11 thoughts on “Inspiration from a negative review”

    1. Well, it was a competition, not exactly a review, but you’re right. It was nastier than it needed to be. They get a lot of people submitting books to the contest, and even though they insisted they had all qualified judges, teachers, editors, etc., I’m sure the experience and qualifications of the judges varied. I ran into that with art contests my sons and daughter entered. Sometimes it all rested on one person’s opinion.

    1. It wasn’t exactly a review, and it wasn’t posted anywhere–just sent to me. I also don’t have any proof that he or she didn’t read the whole book, but I feel pretty sure that was the case. Editors make decisions all the time on the first few pages of manuscripts. We have short attention spans today. It’s the thing that annoys me the most about the current state of affairs of book publishing.
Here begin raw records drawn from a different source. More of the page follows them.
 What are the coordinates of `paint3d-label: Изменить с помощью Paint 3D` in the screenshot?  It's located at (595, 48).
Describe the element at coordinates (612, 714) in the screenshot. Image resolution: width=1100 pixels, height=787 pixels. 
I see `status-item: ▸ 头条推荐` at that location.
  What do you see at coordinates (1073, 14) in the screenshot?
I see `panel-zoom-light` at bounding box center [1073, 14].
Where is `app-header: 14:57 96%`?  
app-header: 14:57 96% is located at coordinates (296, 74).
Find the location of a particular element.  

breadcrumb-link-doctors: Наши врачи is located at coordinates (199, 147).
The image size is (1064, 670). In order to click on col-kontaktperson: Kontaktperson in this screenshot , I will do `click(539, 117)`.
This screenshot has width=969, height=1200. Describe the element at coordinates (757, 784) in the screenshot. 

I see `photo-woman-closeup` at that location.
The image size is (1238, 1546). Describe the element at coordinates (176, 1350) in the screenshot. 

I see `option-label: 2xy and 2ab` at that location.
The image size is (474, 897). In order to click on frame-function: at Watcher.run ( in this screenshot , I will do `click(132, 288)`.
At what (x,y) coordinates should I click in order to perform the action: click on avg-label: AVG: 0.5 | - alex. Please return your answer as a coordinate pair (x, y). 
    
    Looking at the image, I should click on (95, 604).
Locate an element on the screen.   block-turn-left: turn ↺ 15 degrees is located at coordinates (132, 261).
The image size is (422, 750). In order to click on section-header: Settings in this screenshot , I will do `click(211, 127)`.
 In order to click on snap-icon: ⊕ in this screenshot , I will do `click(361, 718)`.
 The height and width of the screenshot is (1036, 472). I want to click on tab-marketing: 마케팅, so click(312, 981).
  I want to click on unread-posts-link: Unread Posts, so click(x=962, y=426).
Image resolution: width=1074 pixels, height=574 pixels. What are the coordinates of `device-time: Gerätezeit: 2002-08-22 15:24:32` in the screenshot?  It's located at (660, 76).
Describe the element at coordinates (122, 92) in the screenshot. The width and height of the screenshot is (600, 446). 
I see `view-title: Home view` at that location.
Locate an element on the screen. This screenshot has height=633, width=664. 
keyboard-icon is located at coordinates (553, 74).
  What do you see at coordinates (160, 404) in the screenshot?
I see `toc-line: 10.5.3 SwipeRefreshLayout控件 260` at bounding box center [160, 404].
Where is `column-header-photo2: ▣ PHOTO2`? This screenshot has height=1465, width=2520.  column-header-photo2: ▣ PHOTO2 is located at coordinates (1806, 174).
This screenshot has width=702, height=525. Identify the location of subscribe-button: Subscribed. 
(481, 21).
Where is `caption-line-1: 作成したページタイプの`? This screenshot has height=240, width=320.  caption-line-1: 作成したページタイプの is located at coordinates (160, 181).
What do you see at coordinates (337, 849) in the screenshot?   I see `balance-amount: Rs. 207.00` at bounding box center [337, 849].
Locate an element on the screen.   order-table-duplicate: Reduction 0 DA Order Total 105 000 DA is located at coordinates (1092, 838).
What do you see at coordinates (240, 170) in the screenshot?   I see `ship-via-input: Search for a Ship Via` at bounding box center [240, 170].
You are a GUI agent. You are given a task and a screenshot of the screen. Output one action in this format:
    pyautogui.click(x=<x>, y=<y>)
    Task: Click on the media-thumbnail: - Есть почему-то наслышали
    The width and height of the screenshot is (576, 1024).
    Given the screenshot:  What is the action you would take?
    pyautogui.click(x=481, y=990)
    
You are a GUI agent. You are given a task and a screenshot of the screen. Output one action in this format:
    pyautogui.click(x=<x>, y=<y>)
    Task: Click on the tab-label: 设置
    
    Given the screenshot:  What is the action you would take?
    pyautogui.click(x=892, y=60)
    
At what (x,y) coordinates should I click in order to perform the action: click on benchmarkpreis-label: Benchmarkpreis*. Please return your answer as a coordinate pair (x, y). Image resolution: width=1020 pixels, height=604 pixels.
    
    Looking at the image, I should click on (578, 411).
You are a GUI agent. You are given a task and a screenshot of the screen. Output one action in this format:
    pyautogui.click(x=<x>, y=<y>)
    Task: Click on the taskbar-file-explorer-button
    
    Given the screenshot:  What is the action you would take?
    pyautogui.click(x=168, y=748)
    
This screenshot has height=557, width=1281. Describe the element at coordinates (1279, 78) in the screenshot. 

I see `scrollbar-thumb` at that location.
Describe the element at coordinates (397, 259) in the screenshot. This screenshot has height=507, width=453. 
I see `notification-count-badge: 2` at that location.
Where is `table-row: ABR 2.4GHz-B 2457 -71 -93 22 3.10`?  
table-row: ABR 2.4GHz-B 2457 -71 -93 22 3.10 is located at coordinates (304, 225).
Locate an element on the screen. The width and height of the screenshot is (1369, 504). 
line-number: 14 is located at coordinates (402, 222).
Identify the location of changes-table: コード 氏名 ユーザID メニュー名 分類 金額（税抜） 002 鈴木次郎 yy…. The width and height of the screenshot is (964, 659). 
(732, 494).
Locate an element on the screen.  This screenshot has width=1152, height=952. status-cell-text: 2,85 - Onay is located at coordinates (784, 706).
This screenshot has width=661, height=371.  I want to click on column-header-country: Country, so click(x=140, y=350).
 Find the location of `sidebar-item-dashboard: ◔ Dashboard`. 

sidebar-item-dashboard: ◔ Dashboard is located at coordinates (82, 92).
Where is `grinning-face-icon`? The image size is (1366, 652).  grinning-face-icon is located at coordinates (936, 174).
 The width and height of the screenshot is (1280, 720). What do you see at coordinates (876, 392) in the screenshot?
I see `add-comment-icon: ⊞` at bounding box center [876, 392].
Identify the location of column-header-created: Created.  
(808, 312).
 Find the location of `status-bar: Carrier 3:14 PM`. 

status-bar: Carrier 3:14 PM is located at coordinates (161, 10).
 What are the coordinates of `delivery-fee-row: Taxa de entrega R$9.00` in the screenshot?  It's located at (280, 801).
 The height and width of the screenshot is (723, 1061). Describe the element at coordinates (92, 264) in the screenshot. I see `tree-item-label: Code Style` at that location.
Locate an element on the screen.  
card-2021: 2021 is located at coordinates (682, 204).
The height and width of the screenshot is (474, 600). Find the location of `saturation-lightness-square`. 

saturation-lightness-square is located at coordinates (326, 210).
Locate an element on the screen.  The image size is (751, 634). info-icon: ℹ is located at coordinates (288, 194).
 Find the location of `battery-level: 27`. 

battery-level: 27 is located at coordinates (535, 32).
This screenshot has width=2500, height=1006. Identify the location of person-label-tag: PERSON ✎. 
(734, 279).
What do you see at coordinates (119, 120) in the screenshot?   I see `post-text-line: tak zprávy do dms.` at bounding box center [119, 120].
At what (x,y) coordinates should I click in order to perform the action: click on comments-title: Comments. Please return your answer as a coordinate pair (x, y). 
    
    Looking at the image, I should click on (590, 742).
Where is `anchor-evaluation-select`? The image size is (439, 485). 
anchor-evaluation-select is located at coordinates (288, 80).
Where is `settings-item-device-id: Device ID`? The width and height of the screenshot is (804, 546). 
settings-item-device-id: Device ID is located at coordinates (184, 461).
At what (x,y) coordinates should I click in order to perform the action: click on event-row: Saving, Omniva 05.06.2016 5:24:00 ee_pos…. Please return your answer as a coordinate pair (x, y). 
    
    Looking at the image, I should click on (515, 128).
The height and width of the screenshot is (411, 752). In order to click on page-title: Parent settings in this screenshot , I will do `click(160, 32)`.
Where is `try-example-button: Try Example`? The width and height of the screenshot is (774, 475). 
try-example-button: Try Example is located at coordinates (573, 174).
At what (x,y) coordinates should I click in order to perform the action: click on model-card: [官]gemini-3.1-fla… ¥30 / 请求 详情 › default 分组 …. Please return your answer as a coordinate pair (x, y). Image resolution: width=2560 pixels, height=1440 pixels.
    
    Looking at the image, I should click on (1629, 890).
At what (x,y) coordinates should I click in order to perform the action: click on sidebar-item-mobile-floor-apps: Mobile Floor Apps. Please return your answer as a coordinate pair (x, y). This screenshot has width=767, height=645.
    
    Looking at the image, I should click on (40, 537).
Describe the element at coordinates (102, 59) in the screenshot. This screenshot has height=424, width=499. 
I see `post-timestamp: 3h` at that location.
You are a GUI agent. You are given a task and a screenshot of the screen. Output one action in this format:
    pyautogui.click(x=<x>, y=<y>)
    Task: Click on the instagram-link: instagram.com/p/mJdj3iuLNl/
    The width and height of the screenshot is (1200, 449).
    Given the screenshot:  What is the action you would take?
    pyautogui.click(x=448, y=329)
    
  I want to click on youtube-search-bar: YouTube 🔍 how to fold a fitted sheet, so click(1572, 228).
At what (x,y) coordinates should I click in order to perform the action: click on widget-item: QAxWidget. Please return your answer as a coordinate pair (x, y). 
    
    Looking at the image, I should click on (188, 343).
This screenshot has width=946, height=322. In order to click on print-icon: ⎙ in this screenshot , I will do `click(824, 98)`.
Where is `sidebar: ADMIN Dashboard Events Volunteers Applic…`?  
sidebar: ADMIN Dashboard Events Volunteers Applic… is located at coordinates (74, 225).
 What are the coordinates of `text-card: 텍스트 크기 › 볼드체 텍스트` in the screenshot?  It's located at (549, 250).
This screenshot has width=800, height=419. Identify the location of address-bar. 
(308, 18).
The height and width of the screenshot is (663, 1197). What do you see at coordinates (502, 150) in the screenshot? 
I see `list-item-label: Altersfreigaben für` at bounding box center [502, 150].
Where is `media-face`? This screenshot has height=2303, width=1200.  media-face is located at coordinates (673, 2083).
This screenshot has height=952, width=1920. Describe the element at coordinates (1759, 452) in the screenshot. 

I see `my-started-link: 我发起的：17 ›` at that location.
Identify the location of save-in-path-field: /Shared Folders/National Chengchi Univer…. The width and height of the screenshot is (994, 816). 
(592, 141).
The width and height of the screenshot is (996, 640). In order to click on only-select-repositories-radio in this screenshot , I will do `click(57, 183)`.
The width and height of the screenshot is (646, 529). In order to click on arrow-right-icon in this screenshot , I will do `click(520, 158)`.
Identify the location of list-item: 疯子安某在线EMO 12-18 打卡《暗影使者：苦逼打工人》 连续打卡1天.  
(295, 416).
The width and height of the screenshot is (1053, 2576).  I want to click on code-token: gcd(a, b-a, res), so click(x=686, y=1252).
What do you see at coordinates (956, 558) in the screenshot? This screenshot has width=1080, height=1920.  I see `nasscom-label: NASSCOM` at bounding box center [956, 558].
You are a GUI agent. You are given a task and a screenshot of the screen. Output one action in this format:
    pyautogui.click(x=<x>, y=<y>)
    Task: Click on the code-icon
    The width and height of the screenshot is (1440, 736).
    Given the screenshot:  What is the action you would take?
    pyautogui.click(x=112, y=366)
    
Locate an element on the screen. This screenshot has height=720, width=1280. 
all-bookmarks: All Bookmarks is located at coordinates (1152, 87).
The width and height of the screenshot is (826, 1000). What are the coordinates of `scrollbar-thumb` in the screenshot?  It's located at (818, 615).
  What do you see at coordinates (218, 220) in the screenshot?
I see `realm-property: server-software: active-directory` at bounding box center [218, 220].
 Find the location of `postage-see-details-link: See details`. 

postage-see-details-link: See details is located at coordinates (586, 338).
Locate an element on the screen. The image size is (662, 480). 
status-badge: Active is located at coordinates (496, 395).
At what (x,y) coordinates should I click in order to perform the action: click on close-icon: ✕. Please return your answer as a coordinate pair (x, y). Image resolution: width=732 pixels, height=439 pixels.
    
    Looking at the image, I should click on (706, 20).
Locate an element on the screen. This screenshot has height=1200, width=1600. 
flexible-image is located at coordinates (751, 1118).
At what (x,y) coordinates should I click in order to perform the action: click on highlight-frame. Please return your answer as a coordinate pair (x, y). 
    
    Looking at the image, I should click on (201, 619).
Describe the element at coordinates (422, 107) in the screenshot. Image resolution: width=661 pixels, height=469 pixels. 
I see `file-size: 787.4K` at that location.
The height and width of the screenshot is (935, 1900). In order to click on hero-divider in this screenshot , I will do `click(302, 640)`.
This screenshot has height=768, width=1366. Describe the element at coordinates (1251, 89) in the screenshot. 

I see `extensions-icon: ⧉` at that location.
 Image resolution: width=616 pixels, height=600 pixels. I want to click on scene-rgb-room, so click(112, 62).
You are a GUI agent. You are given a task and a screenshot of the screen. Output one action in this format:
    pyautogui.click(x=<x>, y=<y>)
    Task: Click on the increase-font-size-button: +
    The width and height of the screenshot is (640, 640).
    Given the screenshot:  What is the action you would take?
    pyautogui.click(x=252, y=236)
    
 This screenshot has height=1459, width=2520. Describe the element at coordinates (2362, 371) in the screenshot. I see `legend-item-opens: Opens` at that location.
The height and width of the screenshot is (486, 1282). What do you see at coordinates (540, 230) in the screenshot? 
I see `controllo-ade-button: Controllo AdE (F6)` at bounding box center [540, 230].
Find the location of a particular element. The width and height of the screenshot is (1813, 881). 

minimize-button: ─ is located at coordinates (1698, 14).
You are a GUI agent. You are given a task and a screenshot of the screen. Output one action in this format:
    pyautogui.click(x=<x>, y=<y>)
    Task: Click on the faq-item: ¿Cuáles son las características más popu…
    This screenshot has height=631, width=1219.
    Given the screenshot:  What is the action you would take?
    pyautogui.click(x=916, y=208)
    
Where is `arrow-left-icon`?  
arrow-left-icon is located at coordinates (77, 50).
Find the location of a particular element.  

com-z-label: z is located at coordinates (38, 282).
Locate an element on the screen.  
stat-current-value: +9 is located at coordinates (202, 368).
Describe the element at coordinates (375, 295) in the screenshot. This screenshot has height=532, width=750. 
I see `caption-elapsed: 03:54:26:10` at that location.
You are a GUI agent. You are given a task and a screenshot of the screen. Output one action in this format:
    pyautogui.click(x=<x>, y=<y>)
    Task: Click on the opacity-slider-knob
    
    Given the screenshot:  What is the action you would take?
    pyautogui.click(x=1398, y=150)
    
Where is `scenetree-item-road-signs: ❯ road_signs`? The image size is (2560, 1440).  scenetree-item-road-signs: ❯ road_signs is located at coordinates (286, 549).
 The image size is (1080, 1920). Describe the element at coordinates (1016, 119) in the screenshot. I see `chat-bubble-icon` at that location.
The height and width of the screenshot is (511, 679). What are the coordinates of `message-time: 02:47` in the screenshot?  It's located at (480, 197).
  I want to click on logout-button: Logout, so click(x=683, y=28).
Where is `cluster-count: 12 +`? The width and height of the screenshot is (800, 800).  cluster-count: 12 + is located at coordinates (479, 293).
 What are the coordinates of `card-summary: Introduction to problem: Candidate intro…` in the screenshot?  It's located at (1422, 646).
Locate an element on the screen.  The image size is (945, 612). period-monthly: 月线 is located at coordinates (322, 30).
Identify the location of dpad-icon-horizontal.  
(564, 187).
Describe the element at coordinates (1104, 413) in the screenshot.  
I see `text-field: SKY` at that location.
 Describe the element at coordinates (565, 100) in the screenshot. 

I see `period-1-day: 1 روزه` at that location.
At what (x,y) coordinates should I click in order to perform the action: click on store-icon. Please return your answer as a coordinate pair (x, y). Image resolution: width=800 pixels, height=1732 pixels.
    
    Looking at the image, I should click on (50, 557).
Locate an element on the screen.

  1. being a reviewer for unpublished and just published books, i hope if i have to give a negative review that it is at least constructive as well. No one ever experiences the same thing in the same way. Having lost my much loved mother-in-law to Alzheimer Disease we now wait for her to pass on that she can be free from her broken mind and body.

    1. I’m sorry to hear about your MIL. It’s a long journey of grief, but hopefully you all will eventually be “free from her broken mind and body” and able to move past these last years filled with painful memories to memories of her at a better time. Thanks for sharing your story. Did you click the link and read “Inch by Inch”?

      Do you review books on your blog?

      1. Not yet read Inch by Inch and yes I review books on my blog, but I always give an honest review and only once have I not been able to finish a book, because it was too bad.